Category 2: decision‐making responsibilities
3.2
Once the experts have outlined the scope and persistence of the risk, they detail who should be responsible for its management and how it should be done. In this area, four recurring subcategories emerge in the interviews:
Identification and coordination of agents
3.2.1
Experts identify several agents, but some appear periodically due to their special involvement to assume risks: scientists (for their diagnostic ability), private enterprises (for their capacity for action), and, above all, politicians (for their decision‐making capacity). Undoubtedly, other agents could be considered, although the experts do not point them out. All of these agents can demonstrate great professional competence, but, according to the experts, they will only be able to tackle the challenges if they demonstrate genuine excellence in social sensitivity. When dealing with problems of social order it is absolutely necessary to have other inputs. Managers should have a humanistic training, apart from their specialty. Work on values, listening, empathic capacity, a certain capacity for social listening, where you are alert to what is happening in society (P24, public administration member)

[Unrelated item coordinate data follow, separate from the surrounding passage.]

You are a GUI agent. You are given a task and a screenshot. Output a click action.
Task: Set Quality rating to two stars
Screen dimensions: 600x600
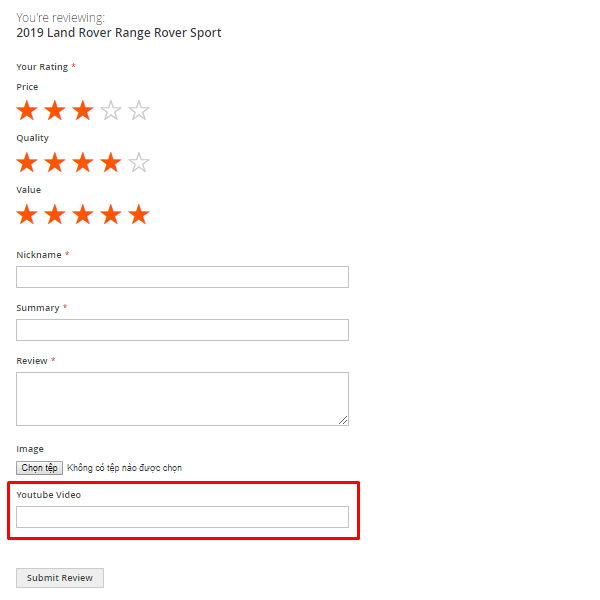55,162
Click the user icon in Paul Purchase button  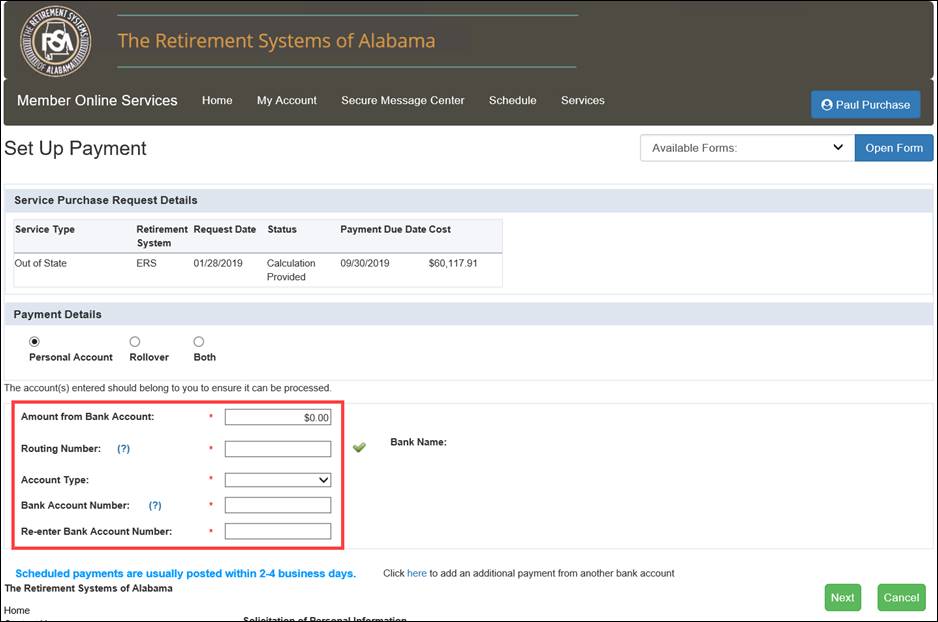point(827,104)
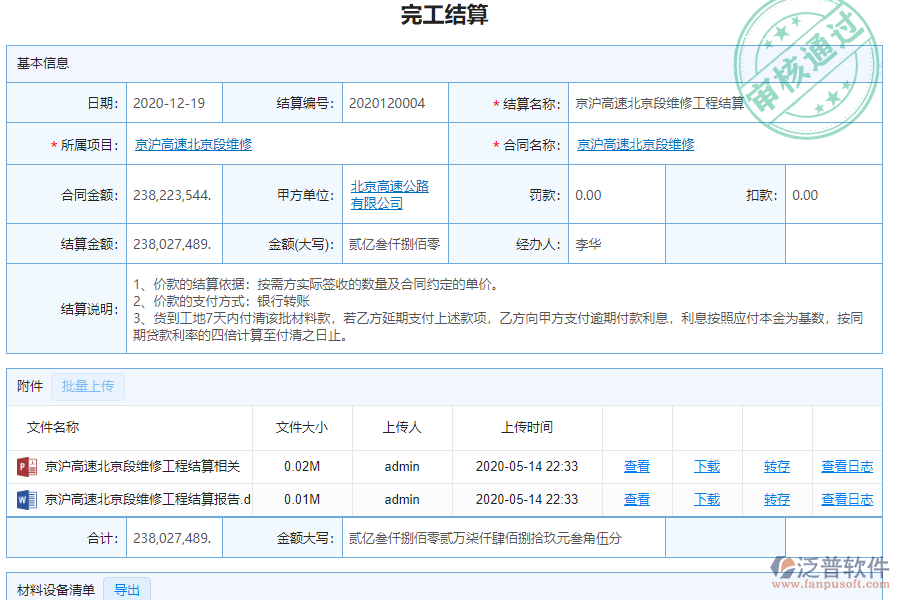Click 转存 on the 结算报告 row
The image size is (900, 600).
pyautogui.click(x=777, y=499)
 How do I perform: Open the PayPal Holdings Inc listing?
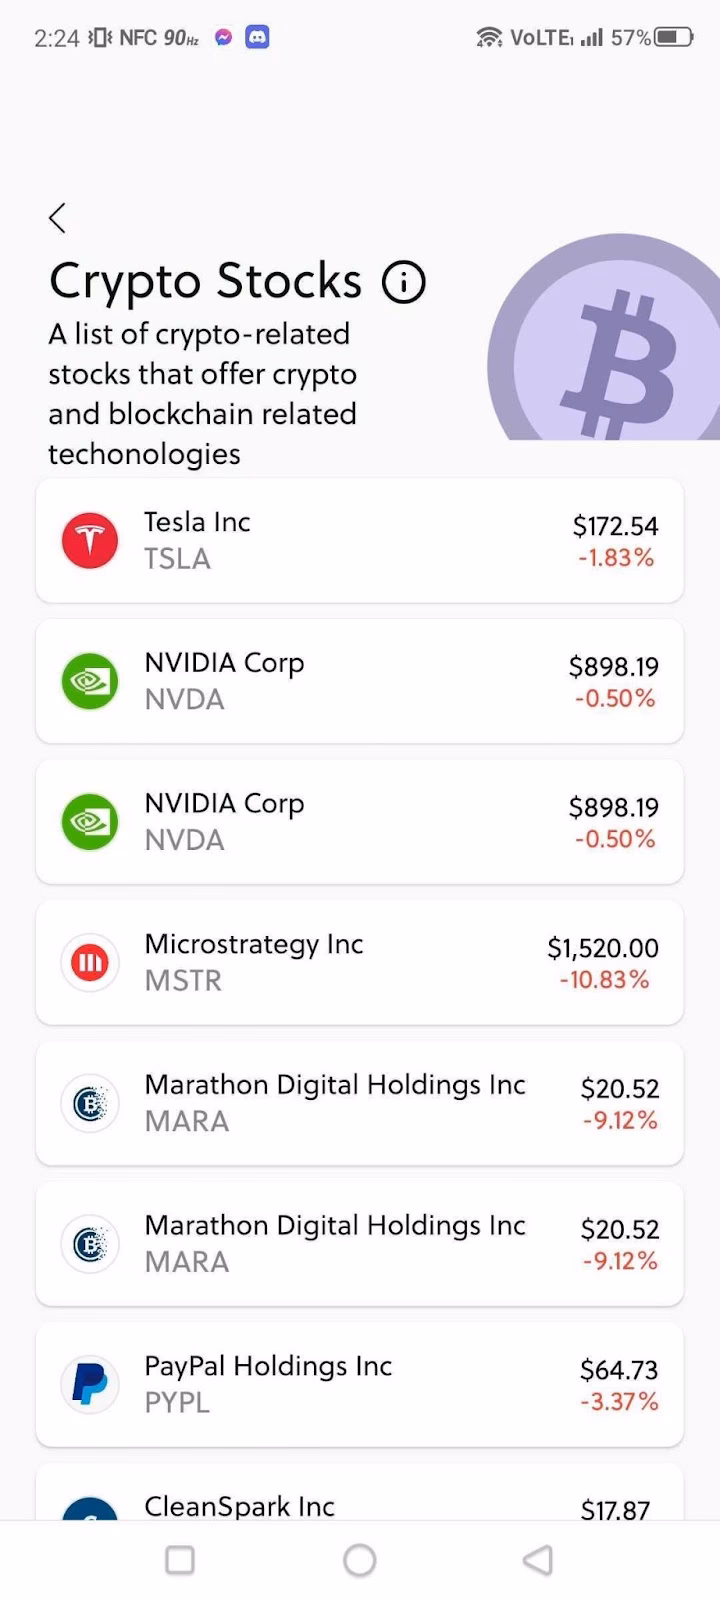(360, 1385)
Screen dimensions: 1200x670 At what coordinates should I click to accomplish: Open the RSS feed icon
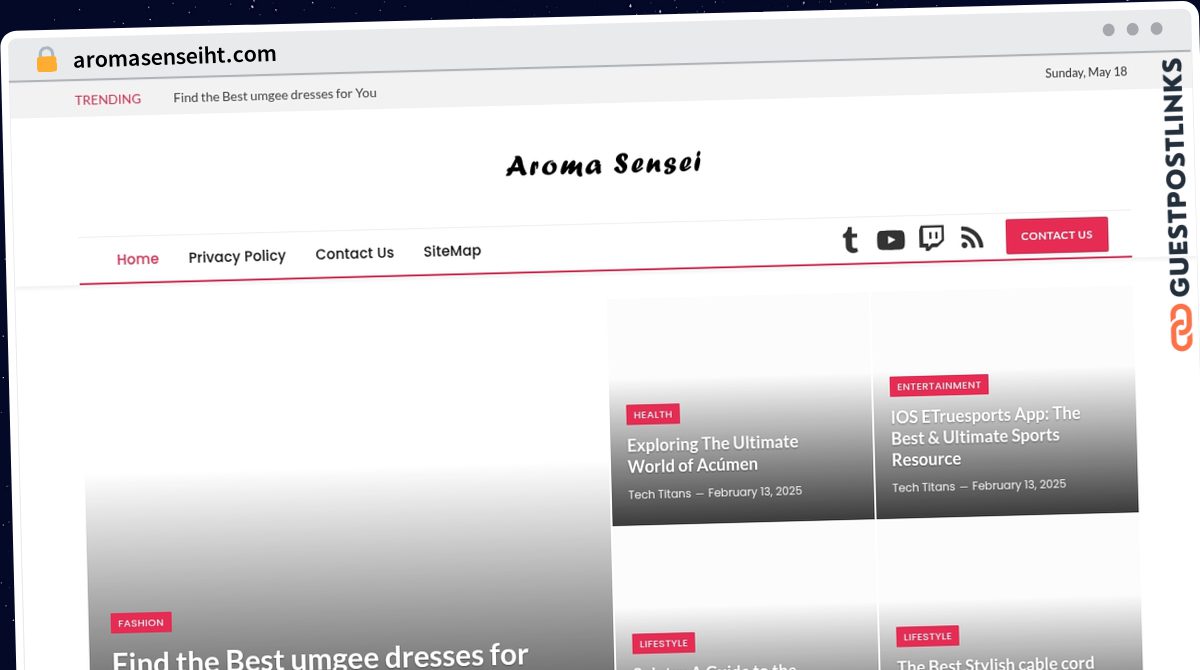coord(972,236)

Certainly, there are tools to coordinate the different agents in risk management, in the form of standards and preventive measures, inspection, and control, mainly in the environmental, health, and pharmaceutical sectors. They are the beginning and the basis of technical solutions. We can mention a lot of legal tools that involve a development of a technical nature. In the Environmental Liability Act, manuals are designed, an inspection is carried out by competent persons to ensure that what is ordered is complied with (P10, ethics committee member)
But experts also agree on the insufficiency of these measures, expressing that the most effective means to resolve conflicts between the agents themselves is self‐regulation. This implies a capacity for dialogue and specific training whereby self‐regulation does not result in doing what each individual desires but deciding on something that can be accepted by others, even disregarding some of one's own considerations. We are promoting self‐regulating codes. It seems to me that it is a good formula because, many times, the Government exercises a non‐binding leadership (P8, law scholar)
Information transparency requirement and its extent
3.2.2
One of the responsibilities outlined by the experts is the obligation of transparency and information. They specifically value the quality and effectiveness of information over quantity or speculative information. Regarding the degree of information, it is difficult to find a middle ground, but it seems to me that one errs more from silence than from wanting to create alarm (P6, health sciences scholar)
The goal is for authorities to generate trust and avoid states of widespread confusion through the transmission of truthful information at a progressive and tolerable pace. This is because society trusts in the activity of the managers and in their ethical behavior. In general, ethical parameters take precedence over statistical ones, and to achieve a balance between the good of society and transparency, there must be trust, a natural element of human beings and the foundation of their survival and development. Ethics generates trust and generated a lot of peace in the colleagues of the work group. We never imposed, we gave our opinions, but we gave great importance to the ethical vision. They realized that ethics provided comfort for them, because it was the space we shared (P11, ethics committee member)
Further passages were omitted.